Any time you eat when you're not hungry is actually an instance of overeating. It can occur at any time of the day or night, with a main meal or in between meals. Children can overeat many times during the day. It can happen when they demand snacks close to meal time or when they eat too much for their age at lunch and dinner.
Discover when or why you or your child eats when they are not physically hungry. This can be done through keeping a food diary or "self-watching". It can help you pinpoint problems or events that trigger the impulse to overeat.
Feelings and events that can lead us to overeat
Do you eat for any of the following reasons:
To cheer yourself up?
To reward yourself?
When you feel nervous?
When you feel depressed?
When you feel angry?
When you feel bored or there is "nothing to do"?
To occupy yourself or delay doing something?
To prevent possible hunger (you're not hungry now but you may be in a couple of hours and there may not be any food)?
When you entertain friends?
When you go to a friend's home or a restaurant?
When you watch TV, read or work?
When you see tempting foods?
While you are out shopping, or when you've just done the shopping?
Old habits die hard
We often eat from habit or because of feelings other than hunger. Much of our eating is done to make us feel better when we're low. Food can be an excellent tranquiliser and does give you a few moments of pleasure. But when you're trying to lose weight these moments of pleasure add up to being excessive intake.
Ask yourself, "Do I need it or do I want it?" The answer will often cause you to think differently about your food choice.
Does the following sequence seem familiar: finishing an ample dinner. Sitting in a favourite easy chair. Watching a lousy TV show. Feeling bad. Arguing with spouse. Feeling upset. Going to the kitchen. Opening the fridge. Eating leftover cake or having a beer. Feeling guilty. Wanting more to eat and drink.
Perhaps you can think of your own examples of feelings that lead you to eat or drink when you didn't plan to? Write them down.
You may find it helpful to discuss these feelings with your supportive family or friends. Also try writing down a few alternative actions that you could do instead of eating and give them a go next time you are faced with the situation.
Changing bad habits
Once you're aware of the things that cause you difficulty, you can plan ways to deal with them. You need to have an alternative to eating — and what you do instead of opening the fridge must be readily available. That is the secret. Your willpower and motivation may not always be enough, but you can overcome those tricky moments if you have an appropriate alternative readily available.
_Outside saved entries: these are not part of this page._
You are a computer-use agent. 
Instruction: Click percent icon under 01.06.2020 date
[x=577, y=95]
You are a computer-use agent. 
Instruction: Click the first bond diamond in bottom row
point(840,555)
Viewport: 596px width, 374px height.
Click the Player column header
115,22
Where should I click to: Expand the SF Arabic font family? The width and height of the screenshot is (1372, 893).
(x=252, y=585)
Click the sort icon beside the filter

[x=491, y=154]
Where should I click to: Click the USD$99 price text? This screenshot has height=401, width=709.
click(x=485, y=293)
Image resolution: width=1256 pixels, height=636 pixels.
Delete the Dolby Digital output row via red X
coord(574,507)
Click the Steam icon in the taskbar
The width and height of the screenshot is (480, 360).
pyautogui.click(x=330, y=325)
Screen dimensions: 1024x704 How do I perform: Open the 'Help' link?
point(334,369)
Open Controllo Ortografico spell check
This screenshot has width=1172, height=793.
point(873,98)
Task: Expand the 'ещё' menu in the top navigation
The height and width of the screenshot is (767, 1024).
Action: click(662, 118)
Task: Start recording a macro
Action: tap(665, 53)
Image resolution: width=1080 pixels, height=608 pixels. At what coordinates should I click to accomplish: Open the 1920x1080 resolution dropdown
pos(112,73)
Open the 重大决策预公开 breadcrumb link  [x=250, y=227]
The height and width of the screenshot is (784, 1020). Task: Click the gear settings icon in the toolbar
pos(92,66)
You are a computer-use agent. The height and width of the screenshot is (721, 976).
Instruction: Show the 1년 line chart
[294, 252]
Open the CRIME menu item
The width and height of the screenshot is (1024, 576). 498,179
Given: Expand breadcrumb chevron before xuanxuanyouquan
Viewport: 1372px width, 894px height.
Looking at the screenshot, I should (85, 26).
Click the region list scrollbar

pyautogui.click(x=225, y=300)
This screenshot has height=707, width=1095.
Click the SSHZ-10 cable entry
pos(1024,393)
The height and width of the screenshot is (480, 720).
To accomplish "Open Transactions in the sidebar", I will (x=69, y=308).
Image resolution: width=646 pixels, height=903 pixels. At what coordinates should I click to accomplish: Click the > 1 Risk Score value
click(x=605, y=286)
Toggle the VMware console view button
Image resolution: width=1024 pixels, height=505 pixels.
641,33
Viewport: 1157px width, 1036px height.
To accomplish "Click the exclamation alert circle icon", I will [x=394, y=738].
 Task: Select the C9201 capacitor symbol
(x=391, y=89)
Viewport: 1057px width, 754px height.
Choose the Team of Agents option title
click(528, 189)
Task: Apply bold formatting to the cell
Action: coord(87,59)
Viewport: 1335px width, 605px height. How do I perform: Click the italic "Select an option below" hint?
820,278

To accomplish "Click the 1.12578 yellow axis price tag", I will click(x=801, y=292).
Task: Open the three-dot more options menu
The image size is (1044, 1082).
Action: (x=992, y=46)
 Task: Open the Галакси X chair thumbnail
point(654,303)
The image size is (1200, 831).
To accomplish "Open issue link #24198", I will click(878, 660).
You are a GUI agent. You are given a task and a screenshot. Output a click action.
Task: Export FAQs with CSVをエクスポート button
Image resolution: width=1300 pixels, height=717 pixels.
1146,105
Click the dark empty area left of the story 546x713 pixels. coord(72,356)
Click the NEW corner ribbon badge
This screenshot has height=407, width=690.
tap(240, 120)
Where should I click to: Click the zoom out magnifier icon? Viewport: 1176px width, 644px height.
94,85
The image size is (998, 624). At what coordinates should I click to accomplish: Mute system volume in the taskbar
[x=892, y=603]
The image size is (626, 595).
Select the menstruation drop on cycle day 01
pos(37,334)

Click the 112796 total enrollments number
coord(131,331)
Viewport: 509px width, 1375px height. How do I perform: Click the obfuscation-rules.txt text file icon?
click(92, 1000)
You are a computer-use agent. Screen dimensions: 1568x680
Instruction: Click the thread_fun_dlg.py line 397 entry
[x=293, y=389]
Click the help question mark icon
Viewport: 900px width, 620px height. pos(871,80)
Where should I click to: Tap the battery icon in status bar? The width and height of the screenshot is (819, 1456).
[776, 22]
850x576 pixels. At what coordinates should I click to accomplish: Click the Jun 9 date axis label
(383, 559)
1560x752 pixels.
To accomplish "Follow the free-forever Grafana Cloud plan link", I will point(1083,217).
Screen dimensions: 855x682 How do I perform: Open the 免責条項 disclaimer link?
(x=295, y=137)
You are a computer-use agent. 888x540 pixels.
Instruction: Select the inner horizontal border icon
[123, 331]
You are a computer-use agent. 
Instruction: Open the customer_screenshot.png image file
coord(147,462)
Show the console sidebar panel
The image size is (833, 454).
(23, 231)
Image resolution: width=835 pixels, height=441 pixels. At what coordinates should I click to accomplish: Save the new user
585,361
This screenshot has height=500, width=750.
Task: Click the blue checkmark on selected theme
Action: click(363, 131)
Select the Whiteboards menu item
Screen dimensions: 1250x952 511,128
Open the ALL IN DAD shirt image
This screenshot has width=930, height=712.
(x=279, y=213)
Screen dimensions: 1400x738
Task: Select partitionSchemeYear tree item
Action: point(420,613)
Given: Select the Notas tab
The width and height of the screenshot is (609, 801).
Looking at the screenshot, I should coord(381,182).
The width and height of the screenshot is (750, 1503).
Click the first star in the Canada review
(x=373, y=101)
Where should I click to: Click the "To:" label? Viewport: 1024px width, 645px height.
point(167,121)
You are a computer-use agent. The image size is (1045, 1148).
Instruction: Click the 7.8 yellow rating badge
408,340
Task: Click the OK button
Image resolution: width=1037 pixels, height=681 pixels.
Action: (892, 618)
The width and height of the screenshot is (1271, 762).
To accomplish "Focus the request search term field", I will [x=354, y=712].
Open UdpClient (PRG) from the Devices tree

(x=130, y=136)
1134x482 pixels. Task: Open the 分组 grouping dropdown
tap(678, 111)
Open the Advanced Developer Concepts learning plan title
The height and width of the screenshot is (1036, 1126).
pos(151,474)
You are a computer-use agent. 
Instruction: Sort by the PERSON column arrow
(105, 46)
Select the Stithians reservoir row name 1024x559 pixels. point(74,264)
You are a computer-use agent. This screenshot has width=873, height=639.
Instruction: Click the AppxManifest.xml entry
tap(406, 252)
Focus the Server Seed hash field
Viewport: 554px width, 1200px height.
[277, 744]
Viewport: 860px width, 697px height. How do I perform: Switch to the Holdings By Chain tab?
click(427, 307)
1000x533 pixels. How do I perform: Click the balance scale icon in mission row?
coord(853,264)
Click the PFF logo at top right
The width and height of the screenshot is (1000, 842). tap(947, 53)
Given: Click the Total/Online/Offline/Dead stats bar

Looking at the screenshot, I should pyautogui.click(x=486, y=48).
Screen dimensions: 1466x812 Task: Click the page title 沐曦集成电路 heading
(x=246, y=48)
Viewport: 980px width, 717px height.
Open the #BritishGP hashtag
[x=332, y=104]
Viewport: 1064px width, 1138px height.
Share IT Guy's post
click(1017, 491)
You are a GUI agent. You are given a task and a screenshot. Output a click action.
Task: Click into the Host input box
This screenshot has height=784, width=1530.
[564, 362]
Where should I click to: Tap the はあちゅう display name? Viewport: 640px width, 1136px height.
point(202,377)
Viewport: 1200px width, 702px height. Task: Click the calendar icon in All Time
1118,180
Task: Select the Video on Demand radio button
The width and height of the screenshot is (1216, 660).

How to develop good habits
Start by thinking of things that are not possible to do while eating, for example: writing an e-mail, or lying down to practise relaxation, having a shower, reading aloud. Share your list with your family or friends; they might have some good ideas that may be fun, or set some house rules around where and when food is eaten.
Another way to deal with old habits is to delay eating. Hunger pangs are relatively short-lived, so interrupt them by a 10-minute delay. Use a pleasant activity such as phoning a friend, taking a stroll around the garden, or distracting yourself with necessary chores such as washing your hair, doing an errand, or sweeping the outside path.
Remember, changing the way you act with food starts with changing the way you think. You CAN control your thoughts. Practise, practise and practise again, until they become automatic.